──────── GIVEN TEXT ────────
Llyn Peris

Highlights

This is a classic site for the study of small-scale glacial and fluvioglacial erosional features. Glaciated striated pavements hereabouts have been studied since the earliest Victorian workers realised the significance of such phenomena in relation to the action of glacier ice.

Introduction

The shores of Llyn Peris are important for exceptionally fine examples of glaciated bedrock surfaces and small-scale forms of glacial erosion. Although it is some 13,000 years at least since the area was last glaciated, features including glacial striae, friction cracks, sichelwannen and sinuous grooves and channels have been remarkably well preserved from subaerial weathering beneath the lake waters. Glacial striae were first described in the Llanberis Valley by Ramsay (1860, 1881), and the late-glacial and Holocene deposits of the Peris-Padarn area were described by Tinsley and Derbyshire (1976) and Derbyshire (1977). A detailed account of the glacial erosional forms at Llyn Peris was given by Gray (1982b) and similar features in adjacent areas were described by Gray and Lowe (1982). The site was mentioned by Addison (1983) in an account of the classic glacial landforms of Snowdonia, and has also featured in a study of ice movement directions (Gemmell et al. 1986).

Description

The existence of well developed glacial erosional features, including roches moutonnées and glacial striae, has long been known from the Llanberis Pass in Snowdonia. As long ago as 1860, Ramsay described the distribution of striae in the Llanberis Valley and interpreted the former directions of ice movement. Recent construction of the Dinorwic hydro-electric power scheme has afforded a rare opportunity to study unweathered glaciated bedrock. During construction work, the lake levels were lowered both in the upper lake of the storage scheme (Marchlyn Mawr) and in the lower reservoir at Llyn Peris. The small-scale erosional features exposed at these sites have been described by Gray and Lowe (1982) and Gray (1982b).

Llyn Peris and Llyn Padarn occupy an over-deepened basin towards the lower end of the Llanberis glacial trough. There was once one lake but this was divided by an alluvial fan near Pont-y-Bala. At both ends of Llyn Peris, boreholes reveal considerable depths of sediment — lake rhythrnites, sands, gravels, organic lake muds, wood debris and peat (Tinsley and Derbyshire 1976; Derbyshire 1977). Cambrian slate and sandstone bedrock, preserving a wide range of glacial erosional features is exposed along the lake margins. Gray's (1982b) description of the site pertains to the low lake levels experienced during construction of the HEP scheme, although substantial areas of glaciated bedrock are still visible even at relatively high lake levels.
──────── DATASET EXCERPTS ────────
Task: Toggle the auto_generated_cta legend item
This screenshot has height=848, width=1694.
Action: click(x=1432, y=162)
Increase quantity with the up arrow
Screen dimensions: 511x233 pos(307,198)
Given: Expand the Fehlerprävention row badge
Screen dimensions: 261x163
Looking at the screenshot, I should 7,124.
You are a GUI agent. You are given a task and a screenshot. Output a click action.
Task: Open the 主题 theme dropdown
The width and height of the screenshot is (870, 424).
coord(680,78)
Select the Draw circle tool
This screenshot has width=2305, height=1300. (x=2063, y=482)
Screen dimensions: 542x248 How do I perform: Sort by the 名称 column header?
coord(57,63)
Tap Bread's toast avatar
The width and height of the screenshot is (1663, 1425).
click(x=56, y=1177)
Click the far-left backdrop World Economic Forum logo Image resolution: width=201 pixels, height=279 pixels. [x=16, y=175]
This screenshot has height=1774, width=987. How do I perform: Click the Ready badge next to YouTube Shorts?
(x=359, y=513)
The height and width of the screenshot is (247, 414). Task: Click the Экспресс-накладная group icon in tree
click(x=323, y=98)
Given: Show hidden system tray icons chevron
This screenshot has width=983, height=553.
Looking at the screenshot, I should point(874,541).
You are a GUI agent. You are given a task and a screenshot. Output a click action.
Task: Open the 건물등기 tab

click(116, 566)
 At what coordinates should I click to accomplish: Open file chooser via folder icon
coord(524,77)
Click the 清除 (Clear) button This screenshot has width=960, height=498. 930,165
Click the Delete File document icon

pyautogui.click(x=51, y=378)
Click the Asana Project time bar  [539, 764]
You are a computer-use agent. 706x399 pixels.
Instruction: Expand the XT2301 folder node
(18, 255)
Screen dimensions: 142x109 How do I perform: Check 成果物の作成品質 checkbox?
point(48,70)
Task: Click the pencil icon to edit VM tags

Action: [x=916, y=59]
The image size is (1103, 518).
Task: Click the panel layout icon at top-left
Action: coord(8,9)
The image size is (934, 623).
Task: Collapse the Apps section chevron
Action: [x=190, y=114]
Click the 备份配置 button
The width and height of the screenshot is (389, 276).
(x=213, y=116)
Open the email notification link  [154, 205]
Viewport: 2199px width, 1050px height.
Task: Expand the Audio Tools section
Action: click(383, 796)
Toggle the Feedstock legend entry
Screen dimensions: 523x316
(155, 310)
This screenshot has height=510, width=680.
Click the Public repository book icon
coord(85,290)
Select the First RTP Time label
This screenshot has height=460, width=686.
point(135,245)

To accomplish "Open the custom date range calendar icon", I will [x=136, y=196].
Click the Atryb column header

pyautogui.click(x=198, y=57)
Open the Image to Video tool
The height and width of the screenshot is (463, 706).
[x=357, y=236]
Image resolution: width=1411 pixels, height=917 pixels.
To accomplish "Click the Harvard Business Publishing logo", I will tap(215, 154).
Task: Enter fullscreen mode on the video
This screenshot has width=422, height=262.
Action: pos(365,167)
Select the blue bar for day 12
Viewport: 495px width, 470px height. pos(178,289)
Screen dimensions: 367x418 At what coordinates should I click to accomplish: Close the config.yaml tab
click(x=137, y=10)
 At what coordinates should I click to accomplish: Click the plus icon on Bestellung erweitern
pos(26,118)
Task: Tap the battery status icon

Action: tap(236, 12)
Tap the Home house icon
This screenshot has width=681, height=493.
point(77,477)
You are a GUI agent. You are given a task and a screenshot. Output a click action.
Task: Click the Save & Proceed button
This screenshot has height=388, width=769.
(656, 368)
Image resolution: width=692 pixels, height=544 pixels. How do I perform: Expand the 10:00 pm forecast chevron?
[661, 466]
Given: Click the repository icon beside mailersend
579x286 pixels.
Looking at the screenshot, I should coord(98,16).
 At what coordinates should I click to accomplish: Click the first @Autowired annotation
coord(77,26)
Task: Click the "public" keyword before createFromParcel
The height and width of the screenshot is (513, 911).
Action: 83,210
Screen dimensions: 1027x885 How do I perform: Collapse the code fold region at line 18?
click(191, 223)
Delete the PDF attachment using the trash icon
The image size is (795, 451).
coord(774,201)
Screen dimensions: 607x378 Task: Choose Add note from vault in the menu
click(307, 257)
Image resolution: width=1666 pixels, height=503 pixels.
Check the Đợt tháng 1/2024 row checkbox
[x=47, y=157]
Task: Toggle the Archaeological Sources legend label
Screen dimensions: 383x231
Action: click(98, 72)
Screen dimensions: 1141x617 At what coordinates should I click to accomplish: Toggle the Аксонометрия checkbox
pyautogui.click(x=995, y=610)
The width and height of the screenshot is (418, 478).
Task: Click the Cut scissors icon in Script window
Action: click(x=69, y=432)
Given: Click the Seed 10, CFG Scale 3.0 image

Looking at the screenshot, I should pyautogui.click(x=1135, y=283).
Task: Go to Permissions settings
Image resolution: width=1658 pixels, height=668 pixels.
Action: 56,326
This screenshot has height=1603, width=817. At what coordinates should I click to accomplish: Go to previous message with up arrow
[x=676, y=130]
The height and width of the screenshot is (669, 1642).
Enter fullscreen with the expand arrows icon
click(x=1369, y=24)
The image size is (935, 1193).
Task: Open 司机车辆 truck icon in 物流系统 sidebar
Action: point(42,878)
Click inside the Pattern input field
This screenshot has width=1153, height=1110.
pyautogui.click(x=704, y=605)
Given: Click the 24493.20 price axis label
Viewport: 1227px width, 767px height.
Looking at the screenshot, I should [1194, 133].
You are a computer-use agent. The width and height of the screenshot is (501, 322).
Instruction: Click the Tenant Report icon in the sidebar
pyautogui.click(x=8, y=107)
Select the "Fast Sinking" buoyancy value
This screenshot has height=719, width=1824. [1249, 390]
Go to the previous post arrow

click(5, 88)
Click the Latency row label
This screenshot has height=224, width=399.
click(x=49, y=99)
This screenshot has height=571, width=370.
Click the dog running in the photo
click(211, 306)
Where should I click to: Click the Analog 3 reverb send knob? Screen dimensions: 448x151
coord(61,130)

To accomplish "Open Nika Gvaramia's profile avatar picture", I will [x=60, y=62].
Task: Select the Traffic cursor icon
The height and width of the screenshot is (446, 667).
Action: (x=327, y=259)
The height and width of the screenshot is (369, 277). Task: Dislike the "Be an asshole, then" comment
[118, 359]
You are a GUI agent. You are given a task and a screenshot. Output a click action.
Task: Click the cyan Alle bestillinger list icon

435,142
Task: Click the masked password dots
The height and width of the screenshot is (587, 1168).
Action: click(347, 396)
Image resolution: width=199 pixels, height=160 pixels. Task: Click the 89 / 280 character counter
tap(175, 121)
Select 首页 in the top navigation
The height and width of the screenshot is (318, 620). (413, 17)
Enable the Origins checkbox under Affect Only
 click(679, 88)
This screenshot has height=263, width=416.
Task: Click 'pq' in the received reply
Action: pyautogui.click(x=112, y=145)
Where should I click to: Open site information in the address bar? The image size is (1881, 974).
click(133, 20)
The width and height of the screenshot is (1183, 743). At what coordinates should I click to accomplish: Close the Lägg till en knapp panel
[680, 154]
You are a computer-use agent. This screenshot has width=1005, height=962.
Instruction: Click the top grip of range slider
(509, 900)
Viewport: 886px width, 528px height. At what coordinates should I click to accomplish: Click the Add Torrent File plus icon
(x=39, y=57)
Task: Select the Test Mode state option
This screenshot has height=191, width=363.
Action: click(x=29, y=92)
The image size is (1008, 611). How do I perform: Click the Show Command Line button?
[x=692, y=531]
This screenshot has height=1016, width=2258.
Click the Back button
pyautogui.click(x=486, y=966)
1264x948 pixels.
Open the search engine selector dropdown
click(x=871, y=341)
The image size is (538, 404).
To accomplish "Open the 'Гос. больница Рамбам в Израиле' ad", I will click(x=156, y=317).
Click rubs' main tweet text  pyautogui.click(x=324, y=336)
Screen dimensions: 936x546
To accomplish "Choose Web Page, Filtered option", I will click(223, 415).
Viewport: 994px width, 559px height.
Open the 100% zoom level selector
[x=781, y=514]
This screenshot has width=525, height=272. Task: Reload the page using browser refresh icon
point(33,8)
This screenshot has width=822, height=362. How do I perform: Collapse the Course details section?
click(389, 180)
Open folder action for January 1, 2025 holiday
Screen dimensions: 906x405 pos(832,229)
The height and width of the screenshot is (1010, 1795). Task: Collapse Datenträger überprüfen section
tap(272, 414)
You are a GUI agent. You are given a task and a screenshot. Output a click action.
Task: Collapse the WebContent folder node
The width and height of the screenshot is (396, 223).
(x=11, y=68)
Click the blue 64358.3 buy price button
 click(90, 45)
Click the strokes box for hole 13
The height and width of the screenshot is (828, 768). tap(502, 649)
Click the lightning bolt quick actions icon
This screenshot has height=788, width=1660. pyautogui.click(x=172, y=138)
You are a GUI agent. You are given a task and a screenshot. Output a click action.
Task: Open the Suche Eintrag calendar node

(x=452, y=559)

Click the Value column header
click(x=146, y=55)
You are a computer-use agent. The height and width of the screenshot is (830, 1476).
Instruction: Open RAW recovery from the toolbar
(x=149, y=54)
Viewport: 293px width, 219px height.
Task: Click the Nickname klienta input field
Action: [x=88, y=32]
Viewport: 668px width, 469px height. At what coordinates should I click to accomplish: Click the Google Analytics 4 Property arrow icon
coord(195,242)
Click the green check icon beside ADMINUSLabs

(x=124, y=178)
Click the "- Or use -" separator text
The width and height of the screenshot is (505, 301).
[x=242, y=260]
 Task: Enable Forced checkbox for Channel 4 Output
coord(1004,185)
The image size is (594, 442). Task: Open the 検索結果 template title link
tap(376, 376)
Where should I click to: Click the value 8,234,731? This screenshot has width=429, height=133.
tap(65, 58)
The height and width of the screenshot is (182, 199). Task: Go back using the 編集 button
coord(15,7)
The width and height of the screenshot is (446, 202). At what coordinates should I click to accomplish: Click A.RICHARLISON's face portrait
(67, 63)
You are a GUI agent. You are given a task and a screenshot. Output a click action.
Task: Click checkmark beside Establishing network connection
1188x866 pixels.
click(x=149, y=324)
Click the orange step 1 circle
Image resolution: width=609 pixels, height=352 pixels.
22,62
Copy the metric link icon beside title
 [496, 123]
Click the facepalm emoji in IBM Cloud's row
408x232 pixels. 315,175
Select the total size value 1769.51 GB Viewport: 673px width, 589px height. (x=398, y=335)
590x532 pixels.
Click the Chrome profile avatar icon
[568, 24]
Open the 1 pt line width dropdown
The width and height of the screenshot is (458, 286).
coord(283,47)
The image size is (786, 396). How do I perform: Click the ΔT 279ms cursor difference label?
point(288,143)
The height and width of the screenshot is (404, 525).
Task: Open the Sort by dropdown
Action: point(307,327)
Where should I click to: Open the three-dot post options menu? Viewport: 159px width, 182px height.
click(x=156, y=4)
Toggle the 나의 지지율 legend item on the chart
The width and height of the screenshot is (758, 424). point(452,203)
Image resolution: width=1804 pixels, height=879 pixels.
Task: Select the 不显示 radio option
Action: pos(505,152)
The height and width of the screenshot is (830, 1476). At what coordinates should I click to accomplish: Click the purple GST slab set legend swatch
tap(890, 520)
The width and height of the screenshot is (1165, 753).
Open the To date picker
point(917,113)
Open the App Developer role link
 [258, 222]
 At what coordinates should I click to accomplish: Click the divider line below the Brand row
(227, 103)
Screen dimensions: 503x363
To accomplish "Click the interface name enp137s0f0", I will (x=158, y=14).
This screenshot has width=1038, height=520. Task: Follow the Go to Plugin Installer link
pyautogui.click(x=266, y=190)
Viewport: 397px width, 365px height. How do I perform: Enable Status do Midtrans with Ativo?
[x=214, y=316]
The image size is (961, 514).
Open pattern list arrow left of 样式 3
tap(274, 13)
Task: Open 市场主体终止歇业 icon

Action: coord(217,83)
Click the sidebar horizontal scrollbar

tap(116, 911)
────────
• WORK TO COMPLETE: Take the Llyn Peris text further, continuing from its last sentence. These items are separate material and are not part of the Llyn Peris text.

• REPLY:
Three chief areas of exposed bedrock bear significant evidence for glacial and fluvioglacial erosion processes. The first lies on the north shore of Llyn Peris at the eastern end of the lake [SH 599 591]; the only stretch of the north shore not obscured by slate spoil. The bedrock surface here is heavily abraded and striated. Large, steeply sloping slabs of slate up to 10m high show that ice moved upwards against these obstacles at angles of 5–10°, and abraded lee slopes in this area frequently show a conspicuously stepped appearance as a result of rapid changes in lithological composition. Smoothed cavities on lee slopes can also be seen, and these bear witness to fluvioglacial smoothing in cavities beneath the ice. The unusual feature of a trench following an igneous dyke occurs at this site. The trench, 1­1.5m deep, runs transverse to the valley and the main down-valley trend of the striae. The trench also carries striae parallel to its trend.

The second main glaciated bedrock area, bearing a similar range of features, stretches along the southern shore between [SH 597 589] and [SH 589 594], and a smaller area carrying comparable features occurs on the shores below Dolbadarn Castle [SH 588 597] to [SH 586 599]).

Interpretation

The Llanberis trough was probably last glaciated during the Late Devensian, and a series of radiocarbon dates from deposits at Pont-y-Bala and East Peris (Shotton et al. 1975; Tinsley and Derbyshire 1976) dates the thick sediment sequence to the Devensian late-glacial and the Holocene. The basin could not therefore have been glaciated during the Younger Dryas, and the erosional features described by Gray (1982b) from Llyn Peris were most probably caused by Late Devensian ice.

Gray (1982b) considered that abraded bedrock was the most striking feature of the floor of Llyn Peris, noting that the homogenous fine-grained slate was particularly susceptible to subglacial scratching and polishing. He measured the orientations of striae at a number of locations on flat bedrock surfaces, confirming the expected down-valley trend of ice movement. However, small deviations of movement were also recorded, showing that the ice had changed direction as it moved north-west along the trough. In particular, once the ice had passed the steep confining slopes below Gweithdy [SH 593 590], it appears to have swung into the bay on the south-west shore as it became less constricted, moving into the wider valley where Llanberis is now situated. Other smaller-scale features influencing striae trends were also noted, including the trench running transverse to the main trend of the striae (with striae in the trench running parallel to the orientation of the trench), and several linear joint-controlled grooves bearing curved striae. These features appear to have controlled locally the streaming of basal ice and debris layers. Differential erosion had occurred as a result of lithological changes and jointing, as well as in response to the local occurrence of iron pyrite crystals which had caused small-scale 'crag and tail' forms (Gray 1982b).

Gray also described irregularly-shaped transverse marks at Llyn Peris, which had given the rock surface at many localities a rough appearance perpendicular to ice movement, probably as the result of bedrock fracture or crushing. Other locations were described where fracturing and plucking had been facilitated by cleavage and jointing in the slate.

The role of meltwater in eroding the bedrock surface was discussed by Gray: many sharp edges had been rounded off, and smoothed 'lee' faces with small shallow bowls were also commonly displayed. Because such features resembled meltwater-produced forms observed in cavities beneath the glacier d'Argentiere in the French Alps (Vivian and Bocquet 1973), Gray considered this was also probably the most likely mechanism for widespread smoothing of lee slopes at Llyn Peris.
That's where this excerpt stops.